Work to be completed -
Output every record exactly, apart from its images.

Data excerpts -
====
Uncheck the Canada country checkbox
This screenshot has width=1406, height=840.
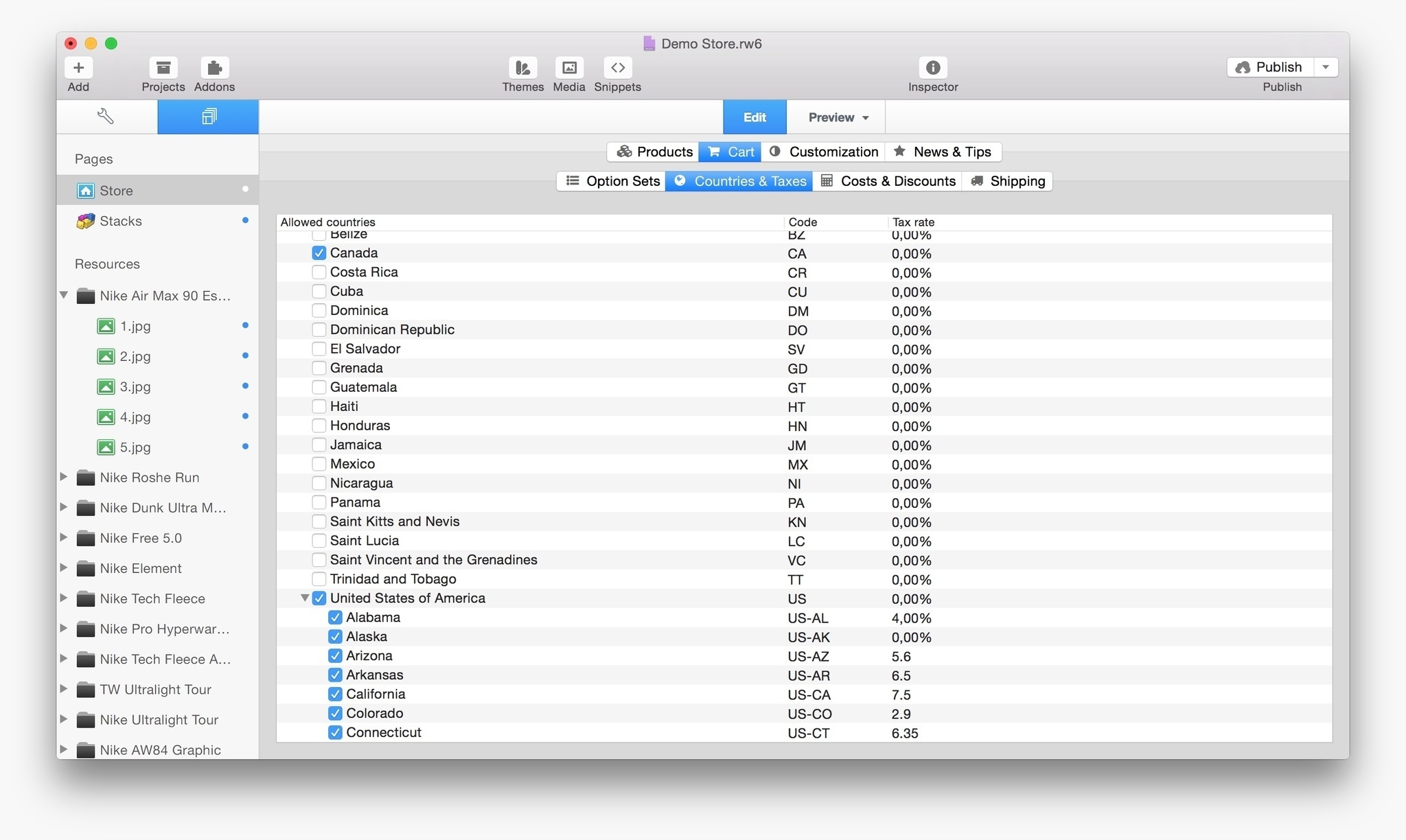coord(319,253)
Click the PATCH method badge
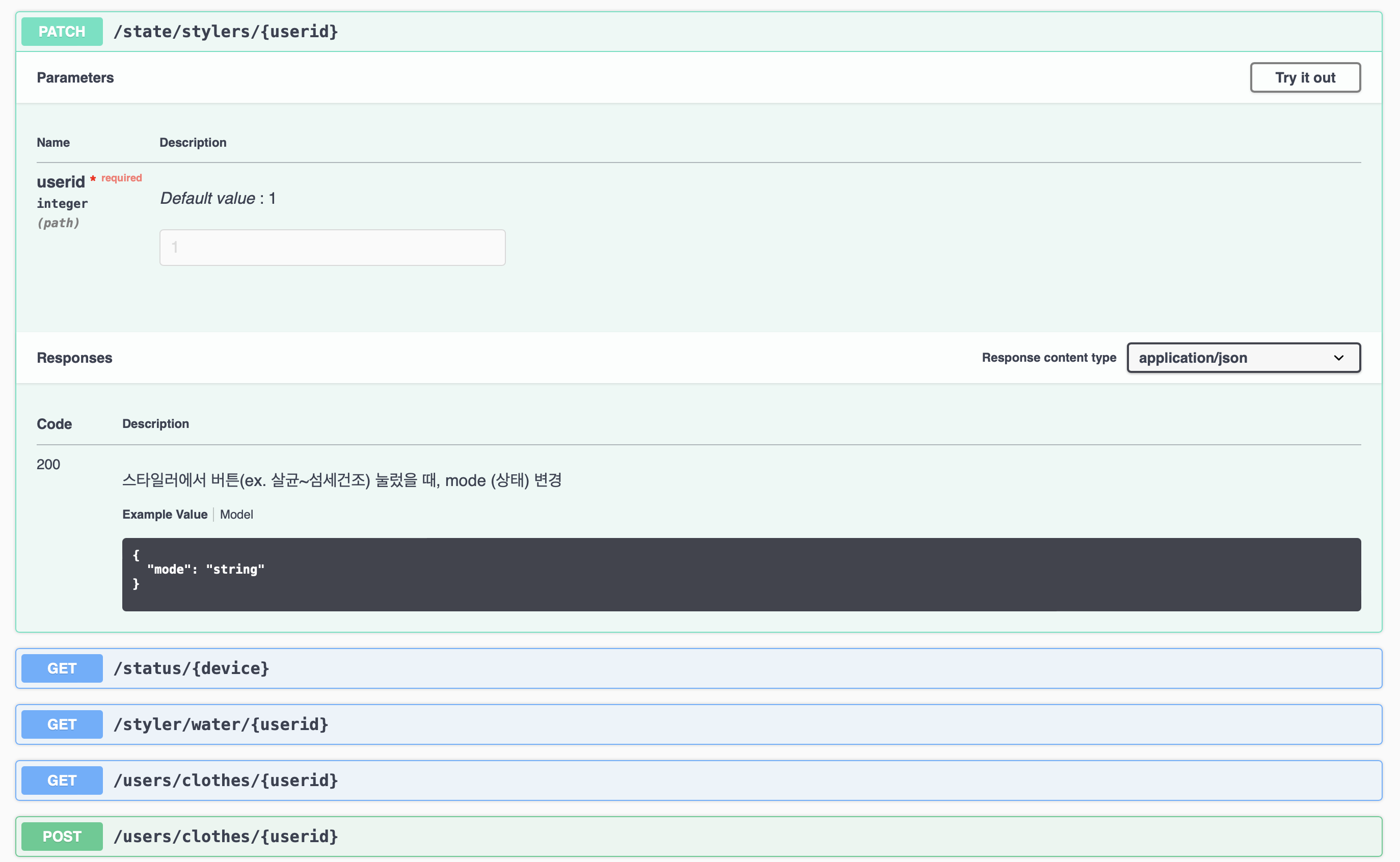The image size is (1400, 862). (x=61, y=32)
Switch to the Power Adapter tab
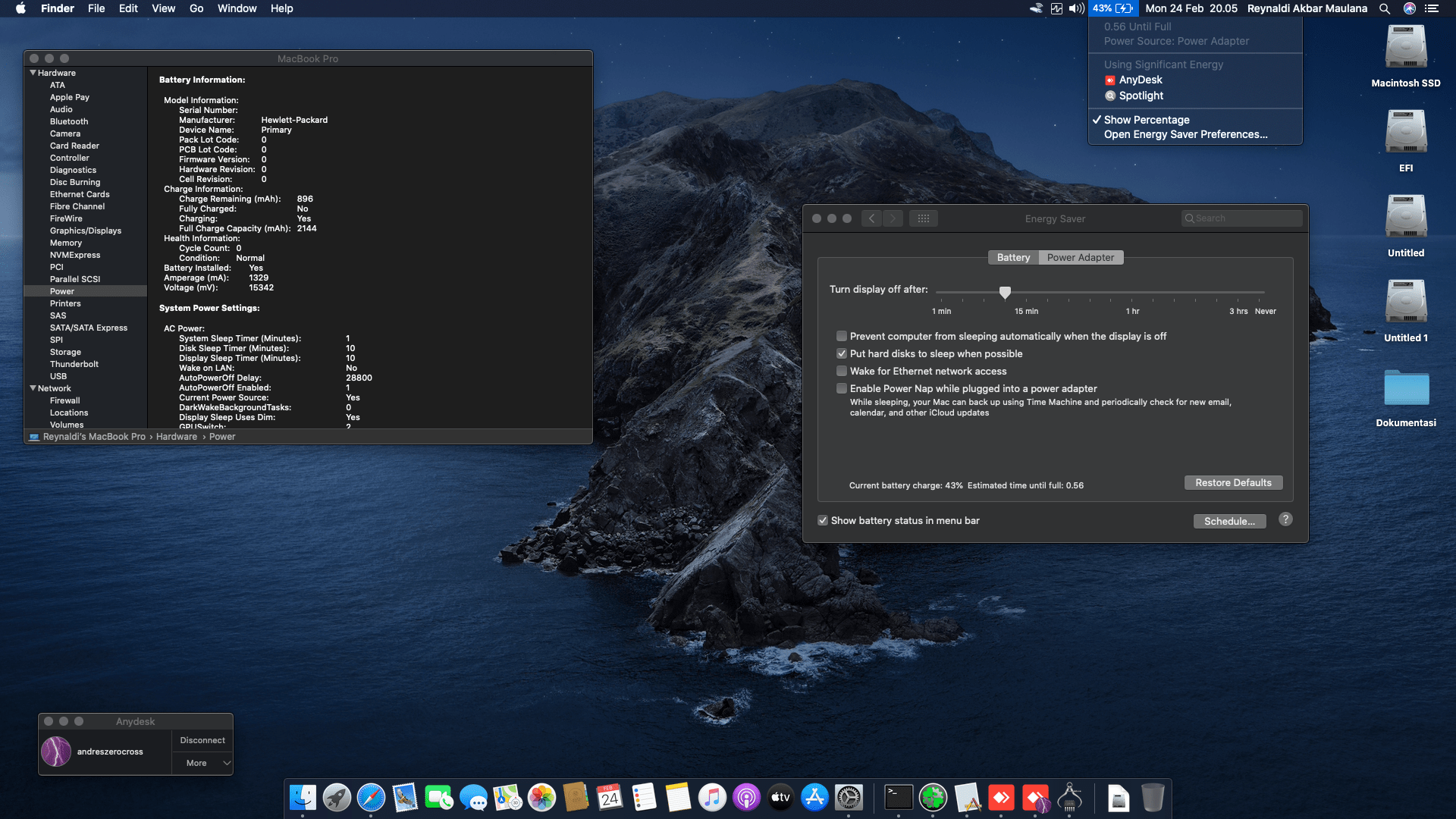The width and height of the screenshot is (1456, 819). pos(1081,258)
====
Expected answer -
Uncheck the Canada country checkbox
This screenshot has width=1406, height=840.
coord(319,253)
Click the PATCH method badge
The image size is (1400, 862). (x=61, y=32)
Switch to the Power Adapter tab
The width and height of the screenshot is (1456, 819). pos(1081,258)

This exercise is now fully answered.